Last Sunday, I attended a worship service at a church, noticing a one-third reduction in the attendance. Additionally, the number of worship sessions decreased from three to two. Choirs and fellowships are also suspended until the end of February.
Curious about this, I inquired with the church's pastor. He explained that the church's members are primarily migrant workers, and many had returned home during the Spring Festival or the Chinese New Year. This led to a significant decrease in the church's attendance and a shortage of staff serving in the church, which prompted the suspension of some ministries.
This situation is prevalent in many churches, particularly those consisting mainly of migrant workers. Over the years, I've interacted with numerous staff workers and believers, understanding that the impact of returning home for the Chinese New Year on the church goes beyond the immediate circumstances.
Z, a Christian lady born into a rural family, works in a southern city. When she arrived in the city, feeling lonely, she joined and served in a church, making friends there. However, when she returned home for the Spring Festival, she did not attend any gatherings, though there was a medium-sized church nearby.
According to her, "While in the city, I felt very lonely, so I participated in church activities and made many friends. However, when I returned home for the Chinese traditional festival, the overwhelming visits and reunions left me with no time for church."
Similarly, W, a Christian gentleman from Northeast China, also refrains from attending services when he returns to his hometown. The reason is the abundance of local friends, which makes Christian fellowship unnecessary. Moreover, he may not have the same topics as other believers with a lower educational level in his hometown’s church.
Pastor L, passionate about evangelism, recognizes the significance of believers back home spreading the gospel. He pointed out, "During the Chinese New Year, hundreds of millions of people move around the country. If among them there are Christians, the gospel can be brought back to their hometowns. They may proclaim it there and lead many to Christ."
Hence, he focused on the doctrinal training of migrant workers, hoping they could bear witness to Christ when they returned home. One male believer from a rural area in Anhui, trained by Pastor L, returned to his hometown during the Spring Festival. He led many locals to faith, starting a registered church.

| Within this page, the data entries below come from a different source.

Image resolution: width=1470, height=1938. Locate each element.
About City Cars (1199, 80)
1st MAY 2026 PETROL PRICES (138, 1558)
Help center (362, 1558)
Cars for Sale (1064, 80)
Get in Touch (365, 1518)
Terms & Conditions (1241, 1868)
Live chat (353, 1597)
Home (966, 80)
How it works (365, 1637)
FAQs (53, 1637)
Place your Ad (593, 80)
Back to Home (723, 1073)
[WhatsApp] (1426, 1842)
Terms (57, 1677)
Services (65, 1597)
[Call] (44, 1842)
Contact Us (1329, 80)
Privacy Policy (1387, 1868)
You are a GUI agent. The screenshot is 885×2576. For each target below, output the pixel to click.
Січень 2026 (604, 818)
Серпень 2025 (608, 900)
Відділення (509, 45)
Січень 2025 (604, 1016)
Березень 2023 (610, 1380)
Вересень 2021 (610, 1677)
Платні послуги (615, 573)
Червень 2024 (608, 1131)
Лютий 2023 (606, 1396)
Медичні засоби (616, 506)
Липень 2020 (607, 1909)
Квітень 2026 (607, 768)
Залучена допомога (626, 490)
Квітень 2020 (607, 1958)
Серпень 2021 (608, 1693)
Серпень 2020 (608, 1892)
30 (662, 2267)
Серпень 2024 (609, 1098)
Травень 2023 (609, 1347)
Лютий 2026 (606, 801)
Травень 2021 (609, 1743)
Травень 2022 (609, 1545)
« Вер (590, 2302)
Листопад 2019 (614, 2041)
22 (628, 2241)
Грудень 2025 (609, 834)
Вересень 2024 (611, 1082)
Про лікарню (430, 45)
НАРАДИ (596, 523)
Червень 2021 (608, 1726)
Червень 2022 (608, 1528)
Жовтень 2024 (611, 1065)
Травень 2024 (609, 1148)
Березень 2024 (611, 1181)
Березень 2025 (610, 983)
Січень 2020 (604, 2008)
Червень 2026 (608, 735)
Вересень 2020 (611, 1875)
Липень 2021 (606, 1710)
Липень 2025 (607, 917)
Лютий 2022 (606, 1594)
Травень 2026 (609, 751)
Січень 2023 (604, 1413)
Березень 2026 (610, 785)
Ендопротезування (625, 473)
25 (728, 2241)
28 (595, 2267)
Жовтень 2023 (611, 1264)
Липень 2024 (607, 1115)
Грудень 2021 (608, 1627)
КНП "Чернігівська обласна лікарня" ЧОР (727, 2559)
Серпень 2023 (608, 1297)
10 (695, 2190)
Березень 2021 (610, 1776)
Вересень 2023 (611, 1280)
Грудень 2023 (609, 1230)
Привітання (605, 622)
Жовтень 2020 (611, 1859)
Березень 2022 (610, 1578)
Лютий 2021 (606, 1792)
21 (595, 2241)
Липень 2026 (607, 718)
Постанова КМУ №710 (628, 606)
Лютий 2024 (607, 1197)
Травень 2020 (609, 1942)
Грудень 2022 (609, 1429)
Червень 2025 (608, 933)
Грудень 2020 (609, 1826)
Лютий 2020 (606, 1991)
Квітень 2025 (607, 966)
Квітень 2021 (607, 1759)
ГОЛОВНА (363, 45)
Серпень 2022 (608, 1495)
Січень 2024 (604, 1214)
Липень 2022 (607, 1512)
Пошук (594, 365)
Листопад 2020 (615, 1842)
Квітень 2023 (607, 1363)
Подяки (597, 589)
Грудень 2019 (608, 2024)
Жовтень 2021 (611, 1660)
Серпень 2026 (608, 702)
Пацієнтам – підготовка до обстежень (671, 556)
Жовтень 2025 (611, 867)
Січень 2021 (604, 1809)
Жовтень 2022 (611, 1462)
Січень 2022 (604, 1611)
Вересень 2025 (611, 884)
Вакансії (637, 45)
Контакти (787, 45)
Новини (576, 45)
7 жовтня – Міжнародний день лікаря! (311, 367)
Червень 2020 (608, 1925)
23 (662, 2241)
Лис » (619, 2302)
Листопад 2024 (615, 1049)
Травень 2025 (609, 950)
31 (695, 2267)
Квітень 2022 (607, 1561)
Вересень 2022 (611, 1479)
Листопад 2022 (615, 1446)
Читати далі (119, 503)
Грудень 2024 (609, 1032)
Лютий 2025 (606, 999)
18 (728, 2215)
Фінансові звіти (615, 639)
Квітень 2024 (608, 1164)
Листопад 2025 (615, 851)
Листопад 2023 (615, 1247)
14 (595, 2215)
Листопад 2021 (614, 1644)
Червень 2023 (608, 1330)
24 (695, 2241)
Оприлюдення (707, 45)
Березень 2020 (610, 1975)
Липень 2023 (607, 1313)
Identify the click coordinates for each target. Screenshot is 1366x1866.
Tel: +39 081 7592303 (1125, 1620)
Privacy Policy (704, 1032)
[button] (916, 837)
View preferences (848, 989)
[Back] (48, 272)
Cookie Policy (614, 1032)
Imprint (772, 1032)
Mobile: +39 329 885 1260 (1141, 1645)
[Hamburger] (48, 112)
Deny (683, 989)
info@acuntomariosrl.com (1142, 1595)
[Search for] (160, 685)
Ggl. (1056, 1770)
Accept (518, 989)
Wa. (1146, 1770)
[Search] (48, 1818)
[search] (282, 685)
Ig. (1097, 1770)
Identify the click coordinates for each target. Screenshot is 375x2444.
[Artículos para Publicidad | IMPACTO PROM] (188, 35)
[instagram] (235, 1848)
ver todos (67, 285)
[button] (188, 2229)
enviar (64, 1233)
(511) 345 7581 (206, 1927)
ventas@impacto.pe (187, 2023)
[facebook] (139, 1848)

Similar to Pastor L, Christian woman C also highlighted the significance of believers returning to their hometowns for their local churches. However, she pointed out, "Many migrant believers in the city have received theological equipment in urban churches. If they go back home, they can bring back good ministry practices, thereby promoting the development of local churches."
Every time she returns home for the Spring Festival, she engages in discussions with local pastors and elders. She introduces successful experiences from urban churches, providing devotional materials to help them pastor the church and edify believers.
W, a Christian writer, has always been cautious about estimating the number of Chinese Christians. Through observing the quietness in urban churches during the Spring Festival, he proposed a viewpoint on China's church revival.
He stated, "The revival of urban churches is brought about by migrant workers. Although many coastal city churches are thriving, the first generation of Christians is not substantial; they are mainly composed of migrant believers. Therefore, in terms of the overall national count, the number of Christians has not increased significantly, and it is just an illusion of the revival of urban churches." This is a perspective worth considering, but further in-depth research is needed to arrive at a more accurate conclusion.